Ouch. Painful, but probably true. Maybe all that nurturing wasn’t entirely altruistic. Maybe it was also about feeling in control—feeling I had some power. And those of us who are less than enlightened tend to define ourselves by what we do: I am the woman who was always in control, who knew who she was, who took care of others, who sang, who knitted, who danced, etc. But I’m having to come around to the idea that since I’m still here and NOT doing any of those things right now, “me” must be something else. Maybe my self-definition was wrong. Ram Dass calls it a "fierce grace." I get it.

But clearly, the Universe didn’t believe I was getting it. So last Thursday, I ended up back in the hospital, this time in our Little Town hospital. I went in for a follow-up GP visit after BS, and my BP was so high that they took me straight to the ER and loaded me up on IV BP meds. Let me tell you—the ER is NOT a place to go to relax and lower your BP. They scared the bejeezus out of me. They didn’t say it, but I could tell by what they were doing that they thought either another stroke or a heart attack was imminent. Thank heaven my body was just toying with them. And with me.

Three days later, I’m home again with a new cocktail of meds. The good news is that my left side is getting stronger, I’m getting some fine motor movement back in my hand, and the new meds make me just relaxed enough to take the edge off the panic attacks that can sometimes plague me when I start obsessing over BS and my brain’s betrayal or my own mortality.

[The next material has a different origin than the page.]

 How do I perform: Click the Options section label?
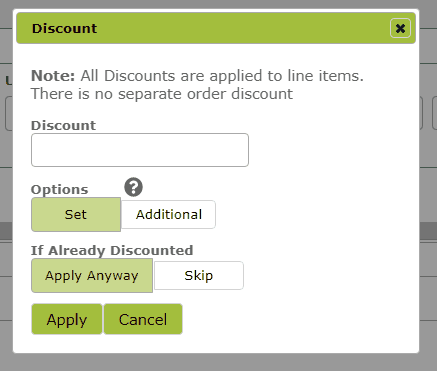pos(60,189)
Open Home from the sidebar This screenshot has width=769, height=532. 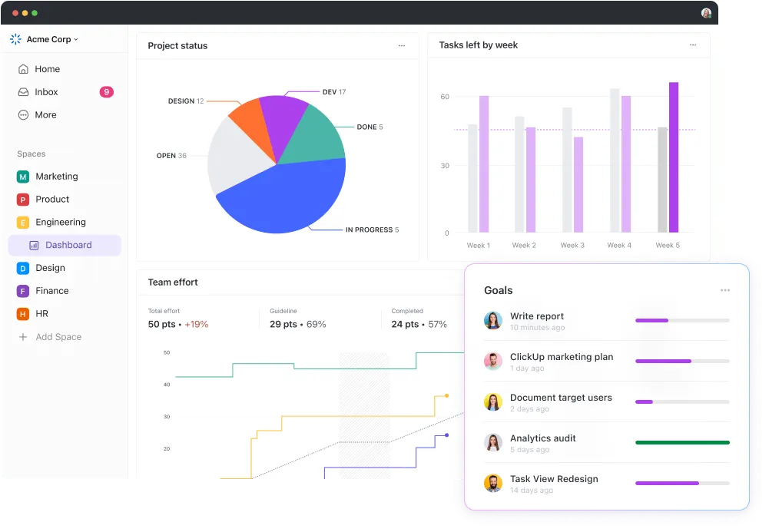pyautogui.click(x=38, y=69)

Ray and my mom continue to be the best caretakers a person could ask for. Ray always says that when someone asks if they can do something for you, you need to let them—it's your gift to them, really, because they NEED to do something. So I’m learning to let them—my beautiful friends are ignoring my pigheadedness and tendancy to isolate and are coming anyway, bearing flowers, cards, scarves, and soup. Yes, like Ram Dass, I am slowly re-defining myself, learning to trust my body’s amazing ability to heal itself, accepting the fierce grace of this transition in my life, and reluctantly letting go of the “me” that believed it was EVER in control of ANYTHING.